Séminaire de 3e cycle pour doctorants et mémorants, aud. 5093, 17h-19h

-- 18 mars 2008 exposé de Tatiana ZARUBINA (UNIL) : Les malentendus interculturels : le problème invisible


La question que je voudrais poser est de savoir si les idées issues d’une culture sont comprises, et comment elles sont reçues dans une autre culture, autrement dit si les malentendus interculturels existent. Cette question devient encore plus intéressante quand on parle des sciences humaines et de philosophie en particulier. Quand il s’agit de la physique ou de la biologie, en d’autres termes des sciences exactes et naturelles, on ne rencontre pas autant de problèmes de réception ou de compréhension car les lois physiques ou des données empiriques biologiques, par exemple, ne changent pas en passant d’une culture à une autre. Certes, la manière de questionner et les problématiques des sciences exactes et naturelles peuvent être différentes dans des cultures différentes. Mais quand il s’agit de la circulation des idées en sciences humaines, le tableau est tout à fait particulier. Entrant dans un autre contexte culturel, les idées passent à travers une certaine grille qui provoque la mutation des idées, des concepts et des théories. Parfois on a comme résultat la non-réception des idées et des courants de pensée, ce qui est le cas pour la philosophie « postmoderne » venant de la France en Russie ou pour la réception de la psychanalyse en Russie.
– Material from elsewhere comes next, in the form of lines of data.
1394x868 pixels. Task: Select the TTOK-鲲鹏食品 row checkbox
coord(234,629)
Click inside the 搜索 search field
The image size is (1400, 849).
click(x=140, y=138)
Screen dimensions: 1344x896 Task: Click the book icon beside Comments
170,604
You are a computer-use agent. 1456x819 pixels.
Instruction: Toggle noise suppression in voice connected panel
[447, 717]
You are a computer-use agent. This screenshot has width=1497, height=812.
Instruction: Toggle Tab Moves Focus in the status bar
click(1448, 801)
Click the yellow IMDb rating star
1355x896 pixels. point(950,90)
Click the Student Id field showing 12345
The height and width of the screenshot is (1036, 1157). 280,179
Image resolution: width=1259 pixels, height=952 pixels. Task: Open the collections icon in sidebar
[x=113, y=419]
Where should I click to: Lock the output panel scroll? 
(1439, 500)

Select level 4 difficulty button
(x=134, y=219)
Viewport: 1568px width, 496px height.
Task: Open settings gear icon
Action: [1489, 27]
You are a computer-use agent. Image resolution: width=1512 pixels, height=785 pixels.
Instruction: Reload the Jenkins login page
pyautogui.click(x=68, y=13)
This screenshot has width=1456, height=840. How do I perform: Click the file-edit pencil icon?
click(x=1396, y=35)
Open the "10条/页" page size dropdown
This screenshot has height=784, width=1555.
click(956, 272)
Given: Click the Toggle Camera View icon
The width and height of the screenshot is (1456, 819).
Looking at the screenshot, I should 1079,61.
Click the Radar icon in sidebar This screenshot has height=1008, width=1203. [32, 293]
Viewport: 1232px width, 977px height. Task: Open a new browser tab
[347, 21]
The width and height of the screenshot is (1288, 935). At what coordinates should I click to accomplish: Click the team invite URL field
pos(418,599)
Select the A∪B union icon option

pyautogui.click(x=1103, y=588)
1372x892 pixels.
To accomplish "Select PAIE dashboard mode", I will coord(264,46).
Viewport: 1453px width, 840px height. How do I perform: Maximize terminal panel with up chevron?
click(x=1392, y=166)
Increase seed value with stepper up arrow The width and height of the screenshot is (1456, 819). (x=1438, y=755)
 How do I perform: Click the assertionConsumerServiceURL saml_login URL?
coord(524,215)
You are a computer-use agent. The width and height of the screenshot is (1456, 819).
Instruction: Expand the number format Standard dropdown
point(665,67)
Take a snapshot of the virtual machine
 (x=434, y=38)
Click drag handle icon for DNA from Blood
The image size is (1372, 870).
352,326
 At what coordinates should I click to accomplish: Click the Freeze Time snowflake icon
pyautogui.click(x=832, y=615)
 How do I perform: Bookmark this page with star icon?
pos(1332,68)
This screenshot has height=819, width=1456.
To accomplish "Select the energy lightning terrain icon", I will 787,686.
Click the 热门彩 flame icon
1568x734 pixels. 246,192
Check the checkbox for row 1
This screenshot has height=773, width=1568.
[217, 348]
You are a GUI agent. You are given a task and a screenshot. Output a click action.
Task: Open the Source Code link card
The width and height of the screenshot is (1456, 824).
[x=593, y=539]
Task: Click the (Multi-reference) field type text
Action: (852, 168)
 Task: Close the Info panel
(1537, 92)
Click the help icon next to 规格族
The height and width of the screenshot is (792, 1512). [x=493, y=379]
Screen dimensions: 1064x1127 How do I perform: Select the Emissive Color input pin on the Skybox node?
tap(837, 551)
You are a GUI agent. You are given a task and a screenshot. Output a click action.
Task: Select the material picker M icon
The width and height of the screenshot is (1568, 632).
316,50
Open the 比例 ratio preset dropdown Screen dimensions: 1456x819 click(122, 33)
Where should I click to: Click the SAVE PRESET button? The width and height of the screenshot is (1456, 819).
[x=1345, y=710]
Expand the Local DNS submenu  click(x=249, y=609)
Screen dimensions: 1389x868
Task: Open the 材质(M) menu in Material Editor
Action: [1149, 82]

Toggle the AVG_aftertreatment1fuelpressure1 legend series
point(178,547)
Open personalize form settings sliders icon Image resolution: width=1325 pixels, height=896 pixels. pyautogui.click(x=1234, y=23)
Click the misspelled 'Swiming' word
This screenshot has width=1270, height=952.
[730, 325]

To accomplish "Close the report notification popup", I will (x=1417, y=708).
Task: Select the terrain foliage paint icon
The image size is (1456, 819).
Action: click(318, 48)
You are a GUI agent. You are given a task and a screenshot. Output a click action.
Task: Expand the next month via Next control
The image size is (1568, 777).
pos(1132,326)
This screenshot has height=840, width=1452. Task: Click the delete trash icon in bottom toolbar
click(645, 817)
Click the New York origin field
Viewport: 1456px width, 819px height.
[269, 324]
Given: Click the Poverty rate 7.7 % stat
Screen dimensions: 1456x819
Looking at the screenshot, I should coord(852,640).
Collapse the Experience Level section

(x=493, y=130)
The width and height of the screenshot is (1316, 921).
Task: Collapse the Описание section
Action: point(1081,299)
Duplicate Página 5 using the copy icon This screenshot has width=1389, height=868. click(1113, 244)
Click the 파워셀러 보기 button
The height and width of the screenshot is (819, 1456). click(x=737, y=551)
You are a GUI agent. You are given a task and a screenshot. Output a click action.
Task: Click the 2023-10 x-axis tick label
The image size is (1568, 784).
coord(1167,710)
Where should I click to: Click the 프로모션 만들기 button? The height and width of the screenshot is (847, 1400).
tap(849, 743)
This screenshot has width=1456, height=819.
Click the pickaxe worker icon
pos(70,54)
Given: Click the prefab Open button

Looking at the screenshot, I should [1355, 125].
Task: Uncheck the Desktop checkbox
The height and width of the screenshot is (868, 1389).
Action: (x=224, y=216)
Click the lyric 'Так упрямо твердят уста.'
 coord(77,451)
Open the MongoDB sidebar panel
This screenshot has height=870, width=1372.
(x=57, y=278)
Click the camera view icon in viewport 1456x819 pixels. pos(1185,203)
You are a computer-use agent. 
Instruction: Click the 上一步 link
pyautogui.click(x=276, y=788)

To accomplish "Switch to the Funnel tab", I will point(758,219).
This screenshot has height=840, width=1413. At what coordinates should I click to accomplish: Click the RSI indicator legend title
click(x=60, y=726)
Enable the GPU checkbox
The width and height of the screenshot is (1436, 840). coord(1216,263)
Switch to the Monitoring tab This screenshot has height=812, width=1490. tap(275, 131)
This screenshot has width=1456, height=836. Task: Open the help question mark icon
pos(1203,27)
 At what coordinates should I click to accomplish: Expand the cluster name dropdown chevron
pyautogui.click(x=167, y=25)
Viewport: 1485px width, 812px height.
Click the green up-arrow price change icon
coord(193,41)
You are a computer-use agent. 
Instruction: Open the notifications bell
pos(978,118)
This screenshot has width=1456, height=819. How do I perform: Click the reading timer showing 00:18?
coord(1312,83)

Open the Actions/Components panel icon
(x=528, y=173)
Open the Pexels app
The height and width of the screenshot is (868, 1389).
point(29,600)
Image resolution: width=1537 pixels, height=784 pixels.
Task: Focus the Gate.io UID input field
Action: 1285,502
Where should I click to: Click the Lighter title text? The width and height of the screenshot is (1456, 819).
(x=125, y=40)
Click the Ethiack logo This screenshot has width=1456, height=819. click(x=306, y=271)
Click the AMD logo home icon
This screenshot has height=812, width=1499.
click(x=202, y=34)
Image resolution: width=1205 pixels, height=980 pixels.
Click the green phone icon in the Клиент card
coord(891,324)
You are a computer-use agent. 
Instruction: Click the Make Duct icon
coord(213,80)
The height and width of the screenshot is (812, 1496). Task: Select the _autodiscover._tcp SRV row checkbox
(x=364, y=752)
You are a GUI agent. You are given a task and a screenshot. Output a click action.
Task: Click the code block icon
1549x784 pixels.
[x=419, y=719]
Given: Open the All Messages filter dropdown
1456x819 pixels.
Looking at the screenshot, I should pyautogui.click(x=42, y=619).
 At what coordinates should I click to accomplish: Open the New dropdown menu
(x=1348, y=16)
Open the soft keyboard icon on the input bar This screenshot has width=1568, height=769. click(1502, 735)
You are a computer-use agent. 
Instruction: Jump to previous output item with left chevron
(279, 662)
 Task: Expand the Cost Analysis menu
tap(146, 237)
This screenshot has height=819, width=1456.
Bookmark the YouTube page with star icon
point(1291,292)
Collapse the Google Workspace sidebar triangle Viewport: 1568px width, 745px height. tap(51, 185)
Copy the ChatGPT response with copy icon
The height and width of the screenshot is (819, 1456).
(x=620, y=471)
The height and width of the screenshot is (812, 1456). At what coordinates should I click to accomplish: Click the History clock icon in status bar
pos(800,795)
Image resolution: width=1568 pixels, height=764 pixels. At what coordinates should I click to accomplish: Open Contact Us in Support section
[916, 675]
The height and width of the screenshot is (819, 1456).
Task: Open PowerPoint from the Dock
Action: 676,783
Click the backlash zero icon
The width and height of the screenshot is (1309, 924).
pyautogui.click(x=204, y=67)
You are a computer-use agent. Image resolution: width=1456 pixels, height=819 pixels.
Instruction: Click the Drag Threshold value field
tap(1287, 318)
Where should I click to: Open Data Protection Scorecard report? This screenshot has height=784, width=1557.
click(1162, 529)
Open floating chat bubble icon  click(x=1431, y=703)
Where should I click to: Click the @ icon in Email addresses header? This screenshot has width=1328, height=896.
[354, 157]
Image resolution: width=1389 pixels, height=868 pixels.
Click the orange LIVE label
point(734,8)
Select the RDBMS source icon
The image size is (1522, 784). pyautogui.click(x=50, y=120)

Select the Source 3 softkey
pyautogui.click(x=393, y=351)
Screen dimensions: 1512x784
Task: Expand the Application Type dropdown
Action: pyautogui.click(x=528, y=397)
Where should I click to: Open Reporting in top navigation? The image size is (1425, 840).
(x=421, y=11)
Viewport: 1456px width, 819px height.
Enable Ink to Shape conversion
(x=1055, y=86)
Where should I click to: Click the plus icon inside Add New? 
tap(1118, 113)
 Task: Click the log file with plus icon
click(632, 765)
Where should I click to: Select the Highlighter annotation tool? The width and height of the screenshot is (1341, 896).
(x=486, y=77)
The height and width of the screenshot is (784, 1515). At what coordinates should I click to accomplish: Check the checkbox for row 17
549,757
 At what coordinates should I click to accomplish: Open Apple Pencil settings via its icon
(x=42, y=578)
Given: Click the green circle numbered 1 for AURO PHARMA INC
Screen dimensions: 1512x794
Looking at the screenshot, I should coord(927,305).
En parlant des réceptions des idées « postmodernes » en Russie actuelle, on peut distinguer deux périodes dans la réception des « postmodernistes » en Russie. La première comprend les années 1990 et la deuxième les années 2000.

 

I.               Les années 1990 se caractérisent par le manque des traductions des œuvres majeures. Les textes qui sont traduits à cette époque sont les textes secondaires ou les articles des philosophes « postmodernes » et les œuvres critiques (avant tout faites en langue anglaise) parlant des philosophes en question. A travers ces articles critiques on voit le transfert de la French Theory qui est la réception américaine de la philosophie des auteurs français en Russie avec ces querelles institutionnelles et intellectuelles qui passent implicites en Russie mais qui influencent les réceptions russes. A cette époque les auteurs français ont été tous « lus » à travers les Dictionnaires et les Encyclopédies qui ont apparus 15 ans avant les premières traductions ce qui signifie que les réceptions ont été « formées » d’avance.

 

II.             Les années 2000 ne changent pas les réceptions négatives des « postmodernistes » bien que les traductions des œuvres majeurs de ces auteurs apparaissent en russe, parfois accompagnés des introductions des traducteurs avec la mise en contexte philosophique et culturel du lieu et de temps. À cette époque on voit se dessiner des particularités des réceptions qui sont :

 

  1. la représentation du « postmodernisme » comme école ;
  2. la répartition de la possibilité de l’assimilation de ces idées « postmodernes » selon 3 axes (Histoire de philosophie, Philosophie de science/gnoséologie, Ontologie) ;
  3. une autre particularité concerne le fait que certains philosophes sont « acceptés » en Russie et d’autres non.

 

Pourquoi Derrida, Baudrillard ou Foucault ont été mieux reçus et même « assimilés » tandis que les œuvres de Deleuze posent un problème pour la réception et l’ « assimiliation » (osvoenie) ? Quels sont ces concepts qui ne passent pas dans le monde russophone ? Est-ce que c’est une théorie du Sujet qui ne peut pas être chez Deleuze et Guattari central ou intégral ou même fixe et stable mais qui tend vers cette intégralité en Russie ? Ou est-ce qu’il s’agit de leur théorie du multiple et de l’hétérogène et de leur anti-platonisme dur ? C’est la réponse à ces questions qui permettra à l’aide de l’analyse du cas de Deleuze-Guattari en Russie de démontrer les nœuds des malentendus interculturelles dans le domaine de philosophie.